The earliest mention of the Seven Sleepers of Ephesus is in the Itinera Theodosi, AD 530, which states that the Seven were brothers and that their mother was Felicitas.25[25] When one recalls that one of the first female martyrs was St. Felicitas, who heroically endured the extinction of her seven sons, and that these seven have been identified in ancient and modern times with the seven young Jewish heroes of 4 Maccabees, martyred at Antioch by the brother of Antiochus Epiphanes,26[26] and that Byzantine Christians also identify the Seven Sleepers with the martyrs of Antioch,27[27] and when one further considers that Decius, the villain of the Ephesus story, goes by the name of Antiochus in an eastern version of it,28[28] one begins to wonder if the fifth-century Ephesus story might not reflect a much earlier Syrian version. The confusion of Antioch and Ephesus is apparent in the strange insistence of our Arabic informants that the city of Ephesus changed its name to Tarsus after its conversion from paganism. Scholars have found no explanation for this strange aberration, and indeed it is hard to see how well-traveled men could have confused two of the best-known cities in the world.29[29] But there is evidence that the name of Tarsus was indeed changed to Antiochia in 171 BC in honor of the pagan Antiochus Epiphanes, in which case it was back to Tarsus after his demise.30[30] Zonaras, in a rhetorical play on words, calls the city Epiphanes,31[31] and one wonders if the confusion of Tarsus-Epiphanes with Ephesus might not be a typical slip: the Arabs knew that the city had once had another name-and what could it have been but Ephesus, since they favored Tarsus as the site of the cave?32[32] The year that the name was changed, 171 BC, also saw a migration of Jews to Tarsus,33[33] and one Arabic commentator suggests that Tarsus got its name at the time of the Cave People from a group of colonists from Tripolis in Syria.34[34] At about the same time, it is surmised, the Bene Zadok were first being driven by Antiochus Epiphanes under their leader Onias III.35[35] Thus there is some evidence to associate the founding of the Cave community with persons, times, places, and circumstances that have become familiar in the discussions of the founding of the Qumran community.
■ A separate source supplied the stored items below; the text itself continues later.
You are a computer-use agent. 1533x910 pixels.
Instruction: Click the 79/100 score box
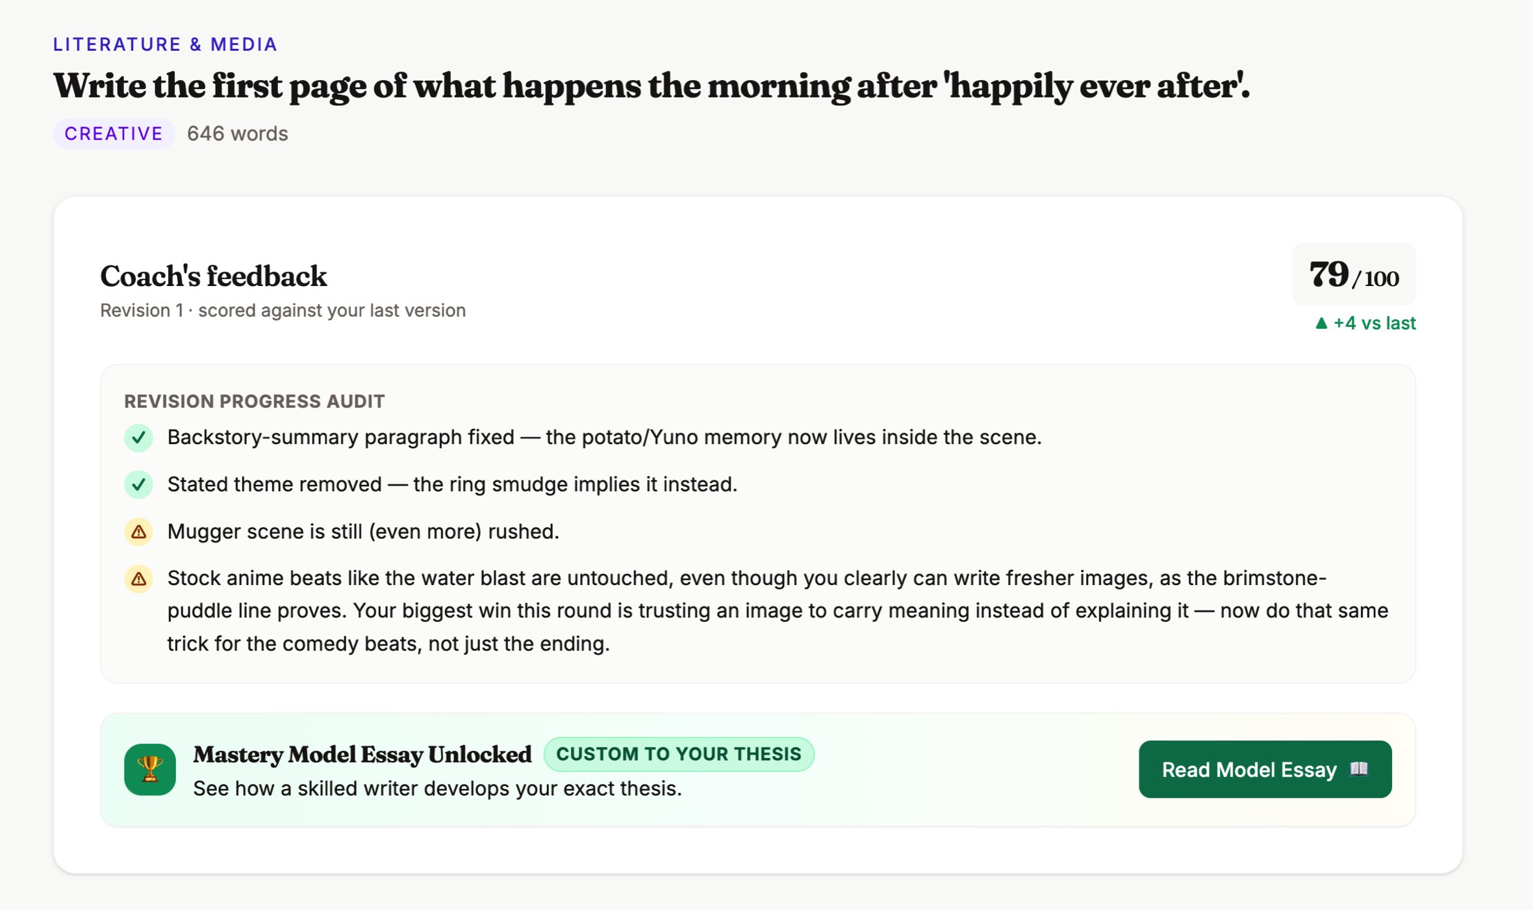pyautogui.click(x=1354, y=274)

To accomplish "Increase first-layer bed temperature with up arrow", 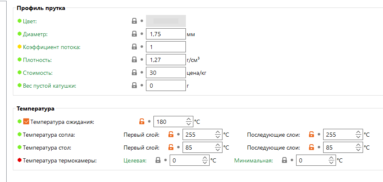I will pyautogui.click(x=217, y=145).
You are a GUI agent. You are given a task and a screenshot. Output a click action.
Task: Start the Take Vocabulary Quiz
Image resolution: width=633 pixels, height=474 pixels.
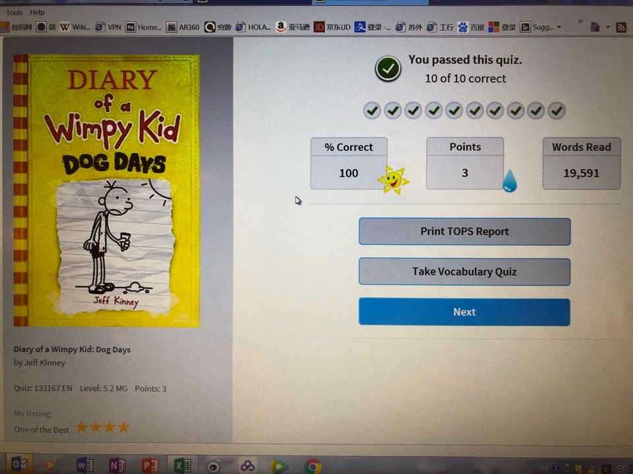(x=464, y=272)
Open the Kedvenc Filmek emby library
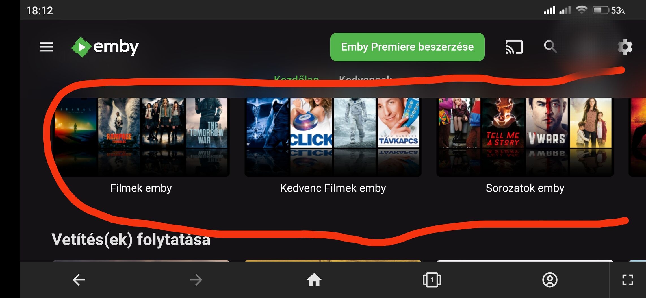 pyautogui.click(x=333, y=137)
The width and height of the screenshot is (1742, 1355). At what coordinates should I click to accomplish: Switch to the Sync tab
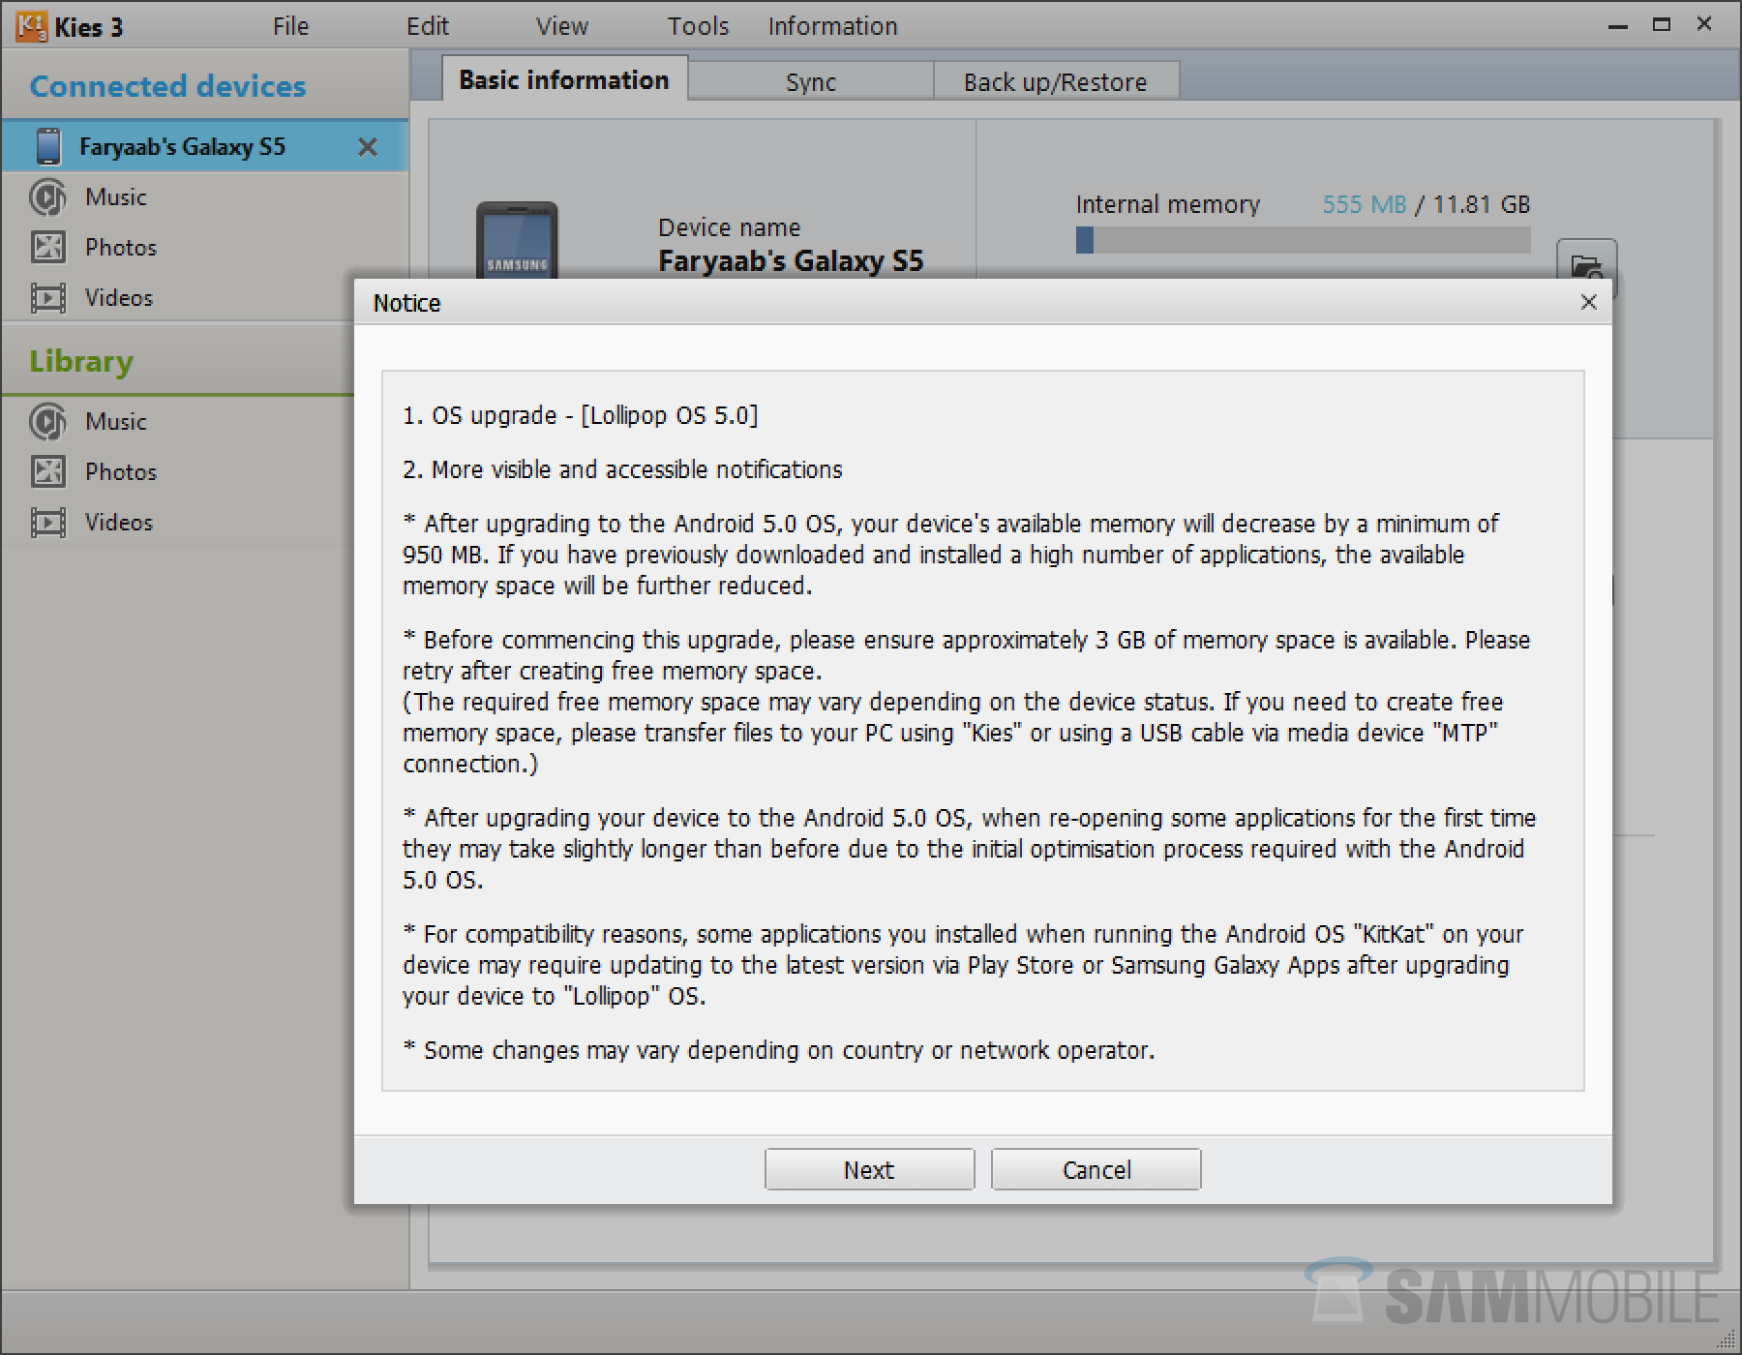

While quite aware that the Seven Sleepers story is Christian property, our Arabic informants are inclined to favor a pre-Christian date for the Companions of the Cave, explaining that they later became disciples of Jesus and flourished "in the days of the kings of Tawaif, between Jesus and Mohammed."36[36] This implies that the society had a fairly long life, a thing entirely out of keeping with the brief and violent episode of the Ephesians. Another thing to note is the dependence of our Arabic informants, especially al-Tha)lab2 - , on Jewish sources.37[37] While it was Jacobite and Nestorian leaders arguing about the People of the Cave who first asked Muhammad's opinion on the matter,38[38] those who really claimed a monopoly of knowledge on the subject were the Jews. According to one account, the Quraish sent a delegation to Medina to gather intellectual ammunition against the prophet from the local Jews, who loudly insisted that they alone were qualified to speak on prophetic matters. They suggested some test questions to embarrass the new prophet, the prize one being about the People of the Cave.39[39] In another version it is the skeptical Jews themselves who send the delegation to investigate Muhammad.40[40] But the account favored by al-Tha)lab2 - is that of a delegation of three holy men who came not to Muhammad but to Omar, looking for a true prophet. These were not the smart, proud, skeptical Jews of Medina but sincere and humble seekers, who gladly accepted the prophet as soon as they were made sure of his calling.41[41] The impression one gets is that of Hasidic Jews interviewing the sympathetic Omar during his campaign in Palestine; he calls them "brothers," and he must send back home for Ali in order to answer their questions.42[42] The peculiar questions they put to him moreover bear the characteristic stamp of the nonconformist sectaries: they ask about the keys of heaven, the moving tomb of Jonah, the warning minister who is neither spirit nor man, the things that walk the earth but were not created in the womb, the speech of animals and its spiritual message, and above all "about the people of a former age who died 309 years, and then God revived them-what is their story?"43[43]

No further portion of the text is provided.